What you have to do
Make a numbered list of the entries from the line containing "Viewport: 1050px width, 518px height." through the line containing "Where should I", leaving out any blank lines. Include both of those lines.

Data supplied
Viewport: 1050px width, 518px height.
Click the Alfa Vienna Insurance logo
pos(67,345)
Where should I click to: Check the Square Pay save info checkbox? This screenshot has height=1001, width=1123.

--

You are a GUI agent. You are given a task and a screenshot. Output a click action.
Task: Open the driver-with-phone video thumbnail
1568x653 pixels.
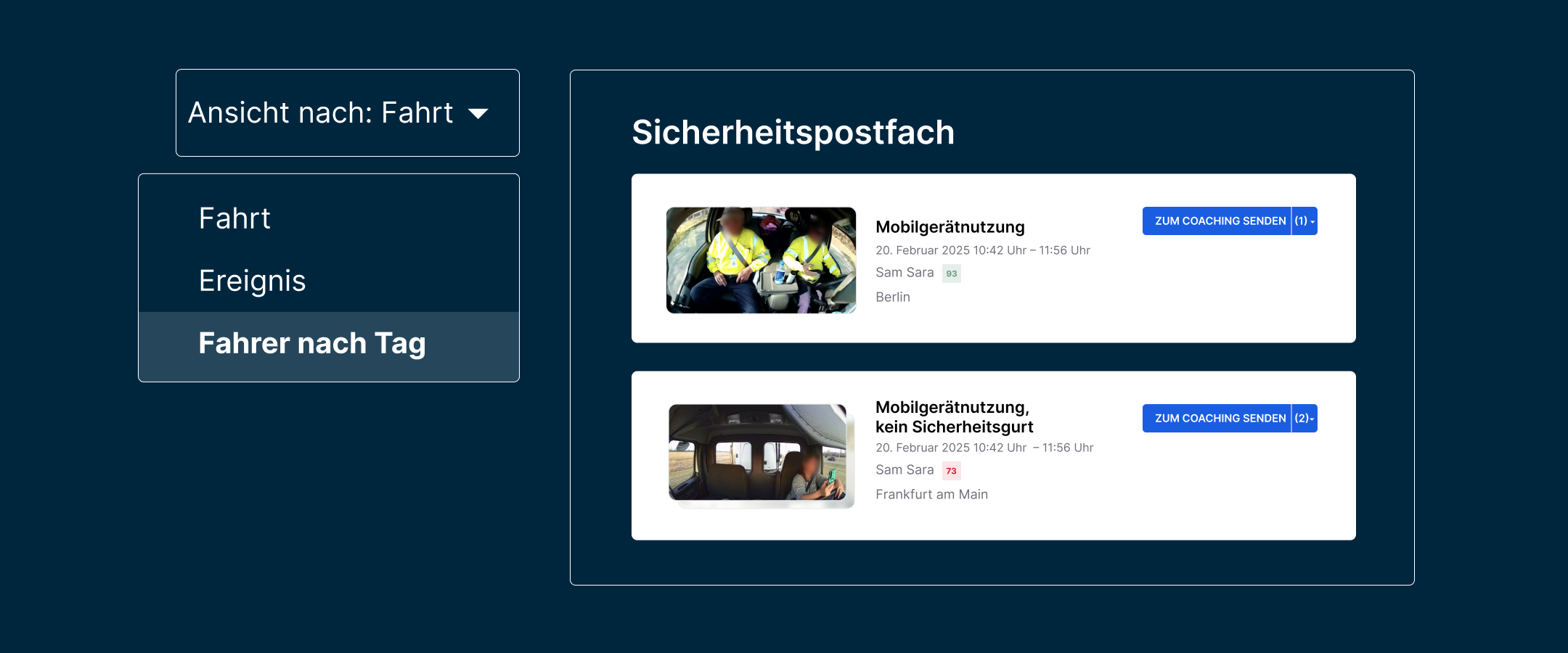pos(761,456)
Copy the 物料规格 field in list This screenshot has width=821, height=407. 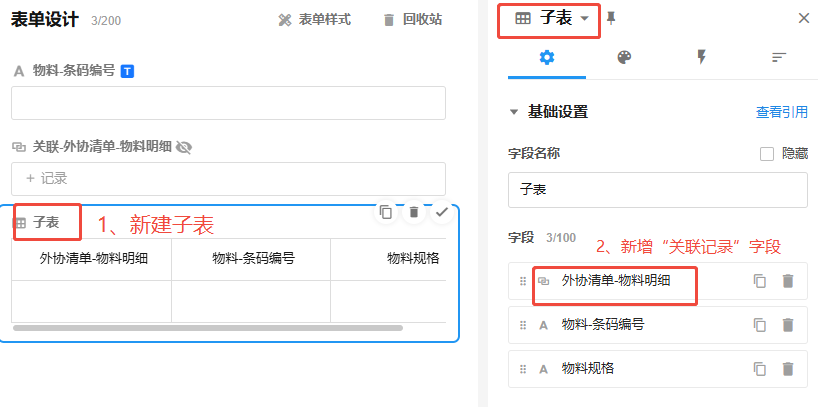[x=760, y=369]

The reply
1. Viewport: 1050px width, 518px height.
2. Click the Alfa Vienna Insurance logo
3. pos(67,345)
4. Where should I click to: Check the Square Pay save info checkbox? This screenshot has height=1001, width=1123.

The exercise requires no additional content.